Araştırmanın beşinci sorusu “ mobil öğrenme yöntemine yönelik yayınların etki büyüklük değerleri arasında, hedef kitle grubunun öğrenim seviyesine göre öğrencilerin derslerindeki akademik başarıları ve tutumları arasında anlamlı bir farklılık var mıdır?” şeklinde belirlenmiştir. Akademik başarı yönünden baktığımız zaman ilkokul düzeyinde 1, ortaokul düzeyinde 1, lise düzeyinde 4, üniversite düzeyinde 10 çalışma ve tutum yönünden baktığımız zaman ise ilkokul düzeyinde 1, ortaokul düzeyinde 3, lise düzeyinde 2 ve üniversite düzeyinde 8 çalışma bulunmaktadır. Sonuçlar incelendiğinde akademik başarı açısından (Tb=0,990;p>0,05) sonuçların hedef kitle grubunun öğrenim seviyesine göre anlamlı bir fark göstermediği ve tutum açısından ise (Tb=0,040;p<0,05) sonuçların hedef kitle grubunun öğrenim seviyesine göre anlamlı bir fark gösterdiği söylenebilir.

Araştırmanın altıncı sorusu “Mobil öğrenme yöntemine yönelik yayınların etki büyüklük değerleri arasında yayın yılına göre öğrencilerin derslerindeki akademik başarılarında anlamlı bir fark var mıdır?” şeklinde belirlenmiştir. Akademik başarı yönünden 2010 ve 2011 yıllarında 1, 2012 ve 2013 yıllarında 2, 2014ve 2017 yıllarında 3, 2015 yılında 4 çalışma ve tutum yönünden ise 2009 ve 2010 yıllarında 1, 2013, 2014

46

ve 2015 yıllarında 3, 2016 ve 2017 yıllarında ise 2 çalışma bulunmaktadır. Sonuçlar incelendiğinde akademik başarı (Tb=0,000; p<0,05) ve tutum (Tb=0,000; p<0,05) sonuçlarının yayın yıllarına göre anlamlı bir farklılık gösterdiği söylenebilir.

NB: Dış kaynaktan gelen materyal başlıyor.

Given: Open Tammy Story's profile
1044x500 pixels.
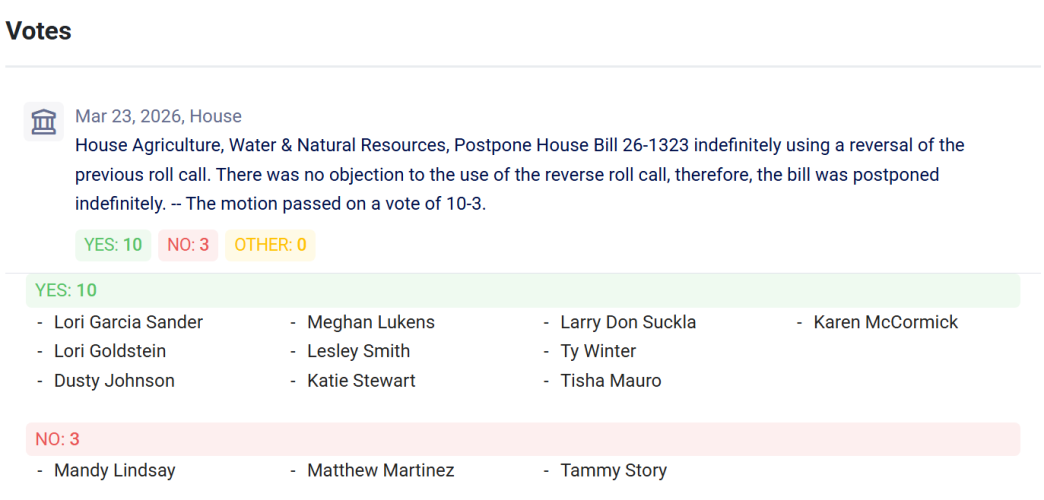Looking at the screenshot, I should tap(614, 471).
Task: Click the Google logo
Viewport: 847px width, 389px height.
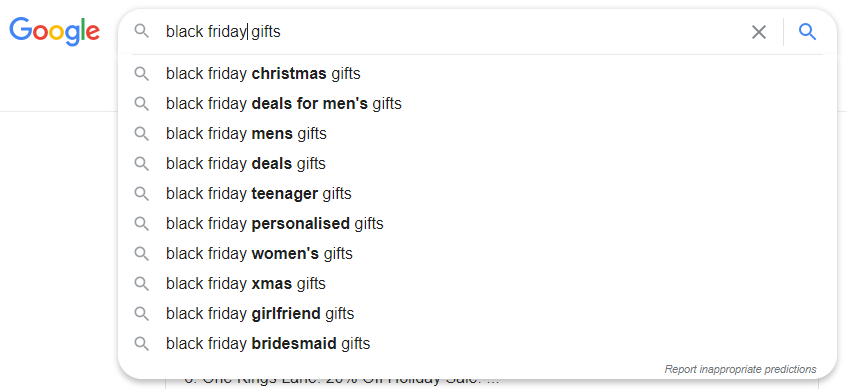Action: (x=55, y=31)
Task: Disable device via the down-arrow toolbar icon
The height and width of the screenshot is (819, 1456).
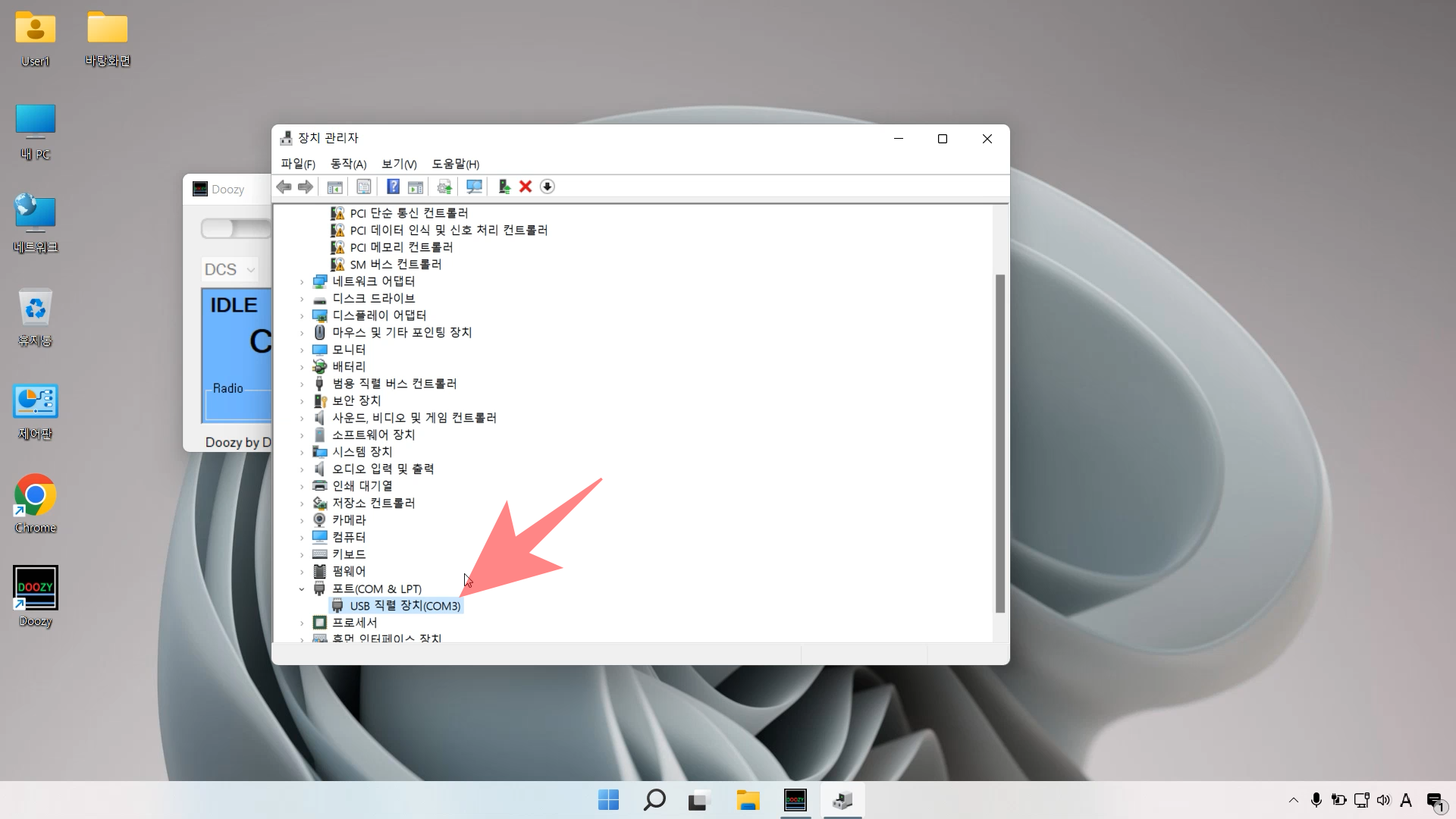Action: [548, 187]
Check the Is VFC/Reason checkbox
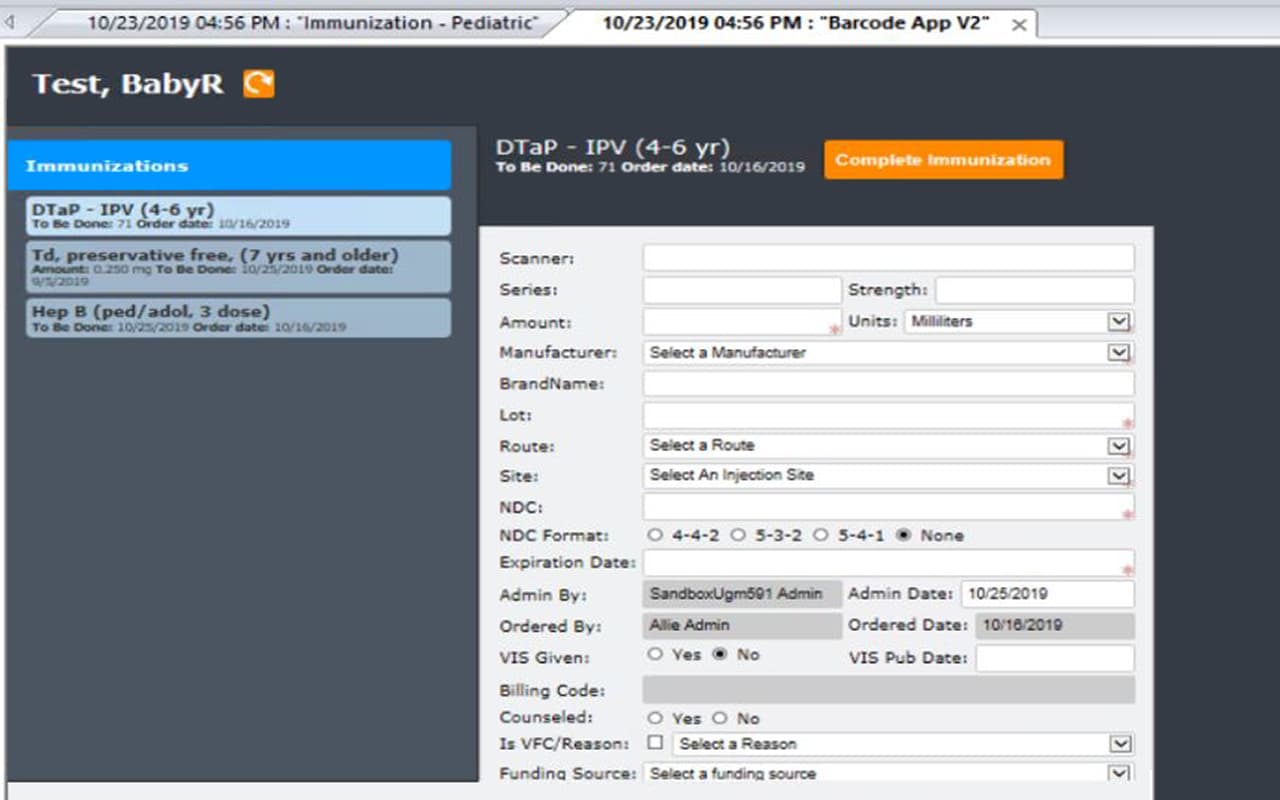The height and width of the screenshot is (800, 1280). pyautogui.click(x=657, y=744)
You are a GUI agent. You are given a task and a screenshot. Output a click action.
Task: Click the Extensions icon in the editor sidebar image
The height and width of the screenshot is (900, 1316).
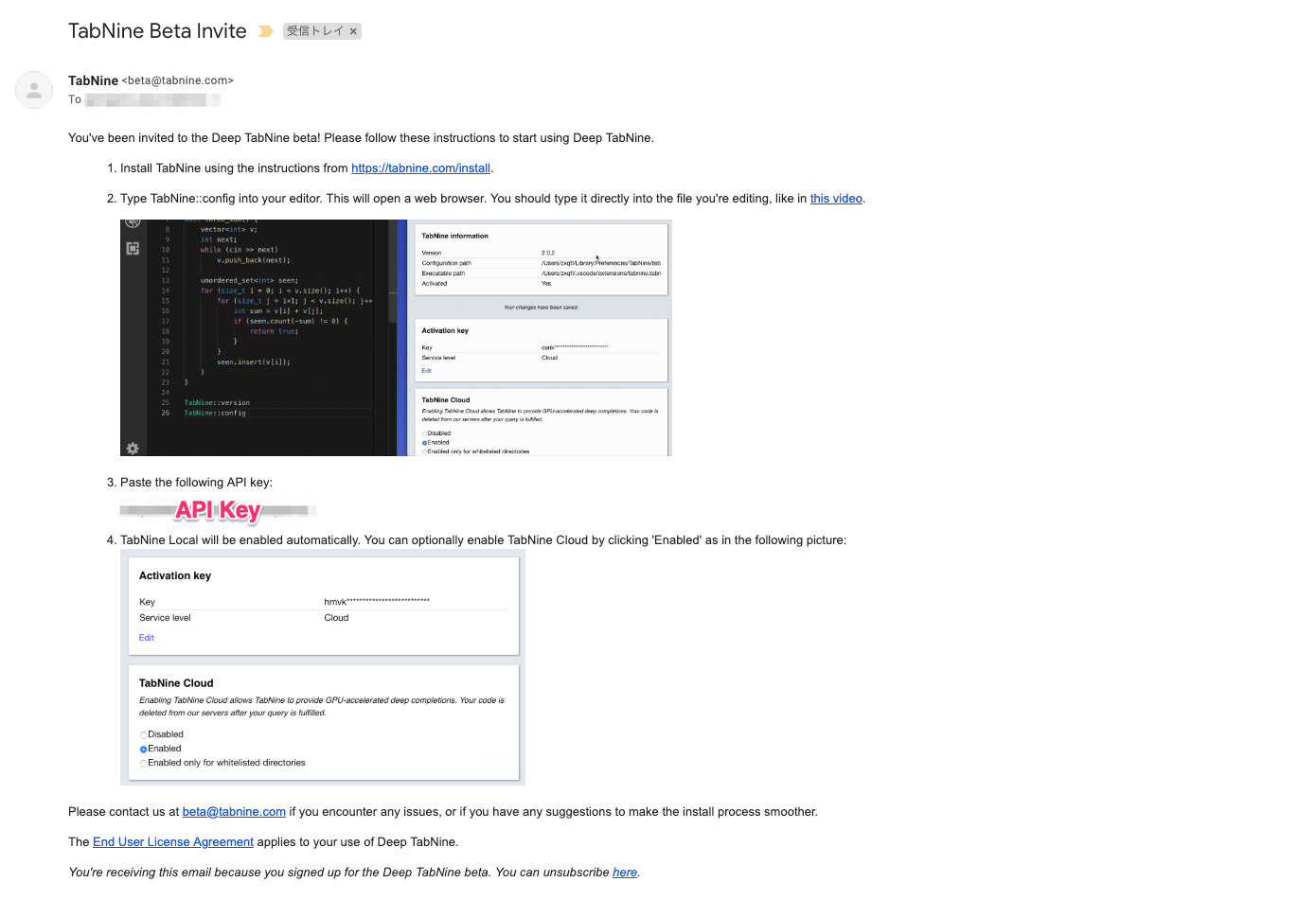(132, 246)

Sonuçlar incelendiği zaman, akademik başarı yönünden doktora tezlerinde etki büyüklük değerinin daha yüksek çıkmasının nedeni, uygulama süresi örneklem büyüklüğü ve araştırmacının tecrübesi ile açıklanabilir. Tutum açısından ise makalelerde etki büyüklük değerinin daha yüksek çıkmasının nedeni, mobil öğrenmenin günümüzde etkin kullanımı göz önüne alınarak yapılan çalışmaların sayısının fazlalığı ile açıklanabilir. Mobil öğrenme yöntemlerinin üniversite döneminde daha etkili olmasının nedeni mobil cihaz sahipliği, kullanım okuryazarlığı ile açıklanabilir. Örneklem büyüklüğüne göre yapılan analiz sonucunda eşit olunması her iki durumda da başarı artışının sağlandığı anlamına gelmektedir. 2013 ve sonrasına dikkat edecek olursak bu konu ile ilgili yapılan çalışma sayılarının arttığı göze çarpmaktadır. Bu da teknolojinin her geçen gün hayatımıza daha fazla girmesi ve teknolojik anlamdaki gelişmelerin olduğunun ve bunun eğitime uyumunun arttığını işaret etmektedir.